◆ Exercise objective: Set down, please, exactly the lines below that run from the line with "Task: Open Gargron link in 2FA changelog item" to the line with "This screenshot has height=963, width=1701.", both lines included.

◆ Extracted information:

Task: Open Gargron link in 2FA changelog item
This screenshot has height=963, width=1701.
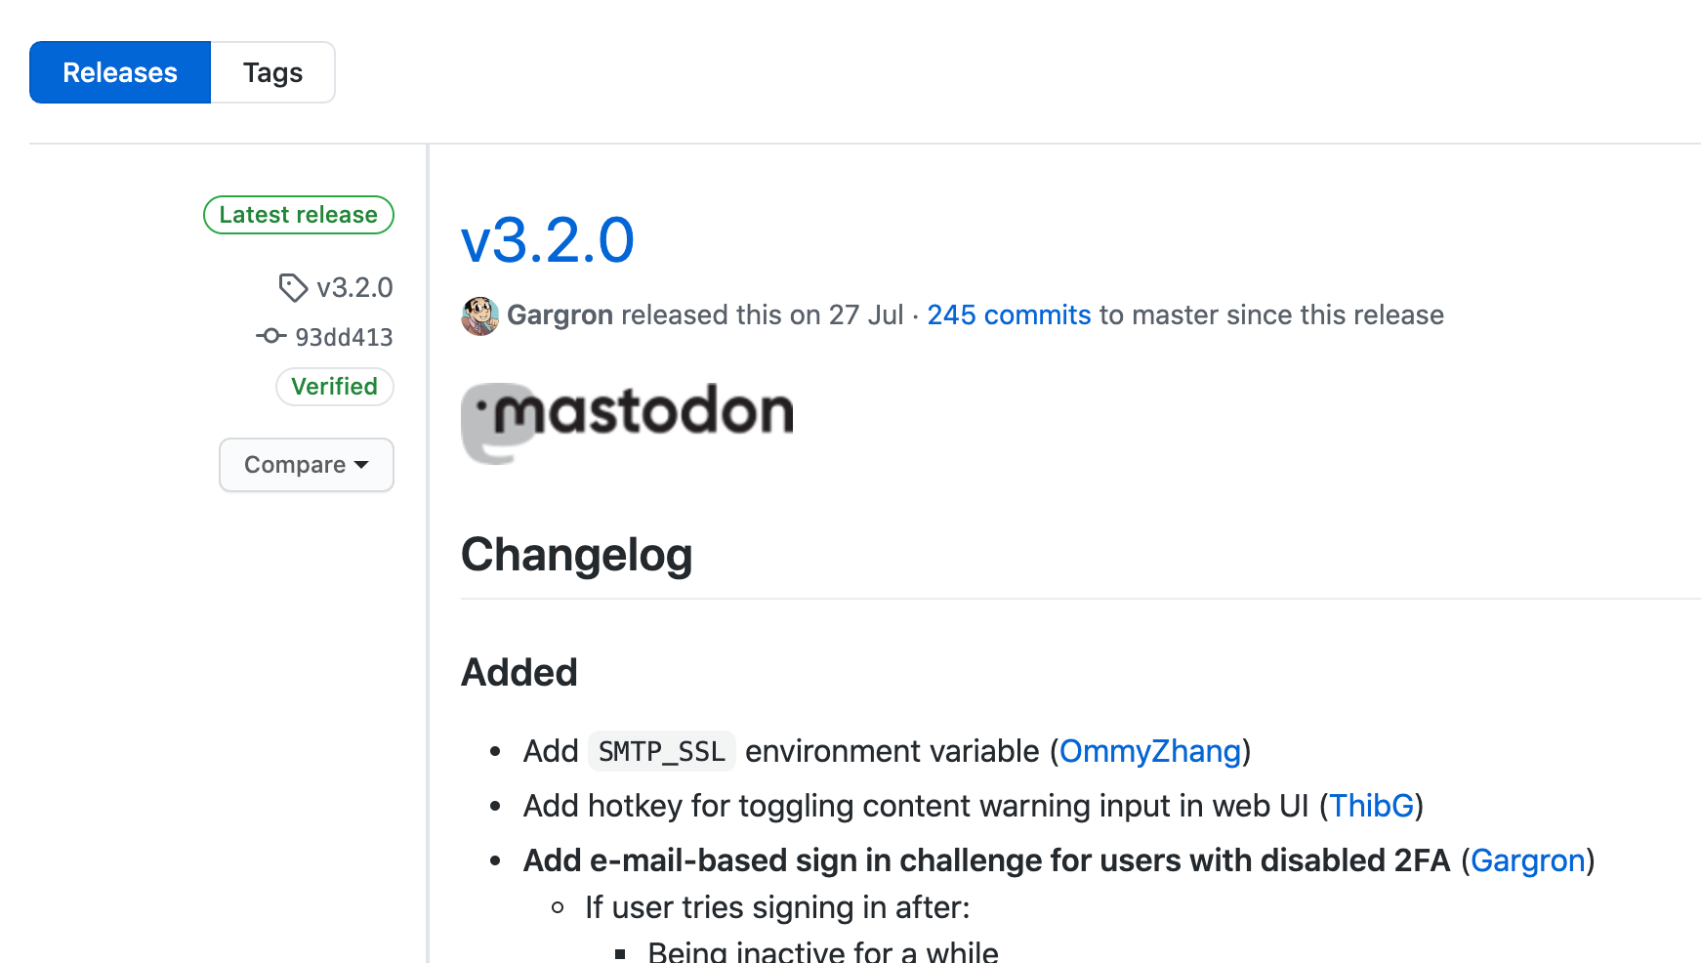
* * *
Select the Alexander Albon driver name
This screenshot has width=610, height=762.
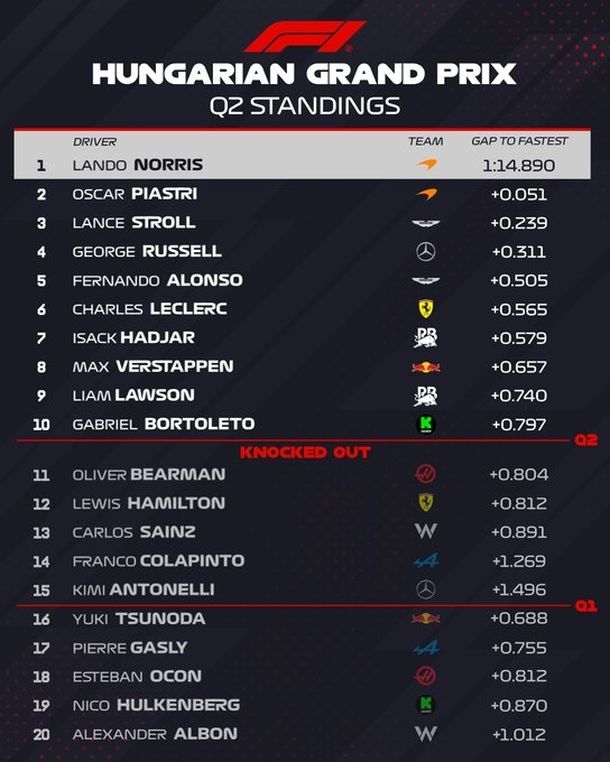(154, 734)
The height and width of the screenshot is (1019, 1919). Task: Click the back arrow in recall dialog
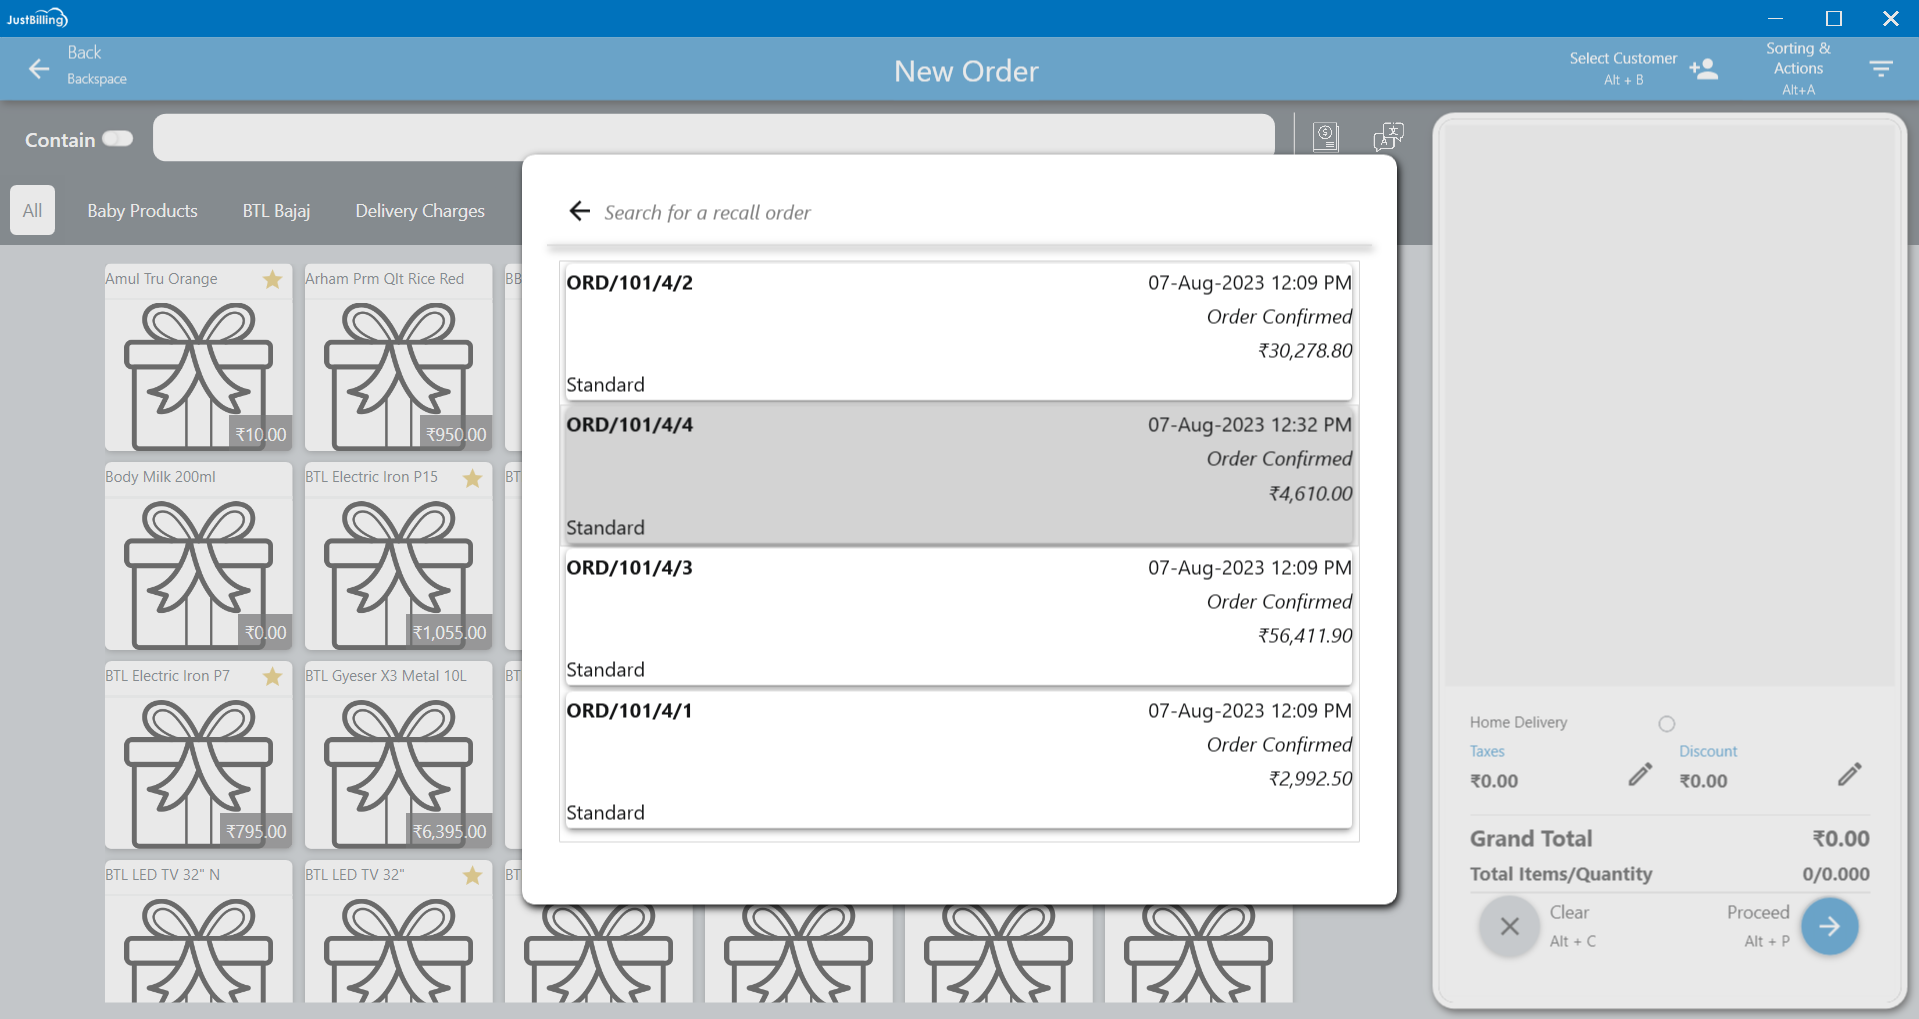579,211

◆ Response for this exercise:
Task: Open Gargron link in 2FA changelog item
This screenshot has height=963, width=1701.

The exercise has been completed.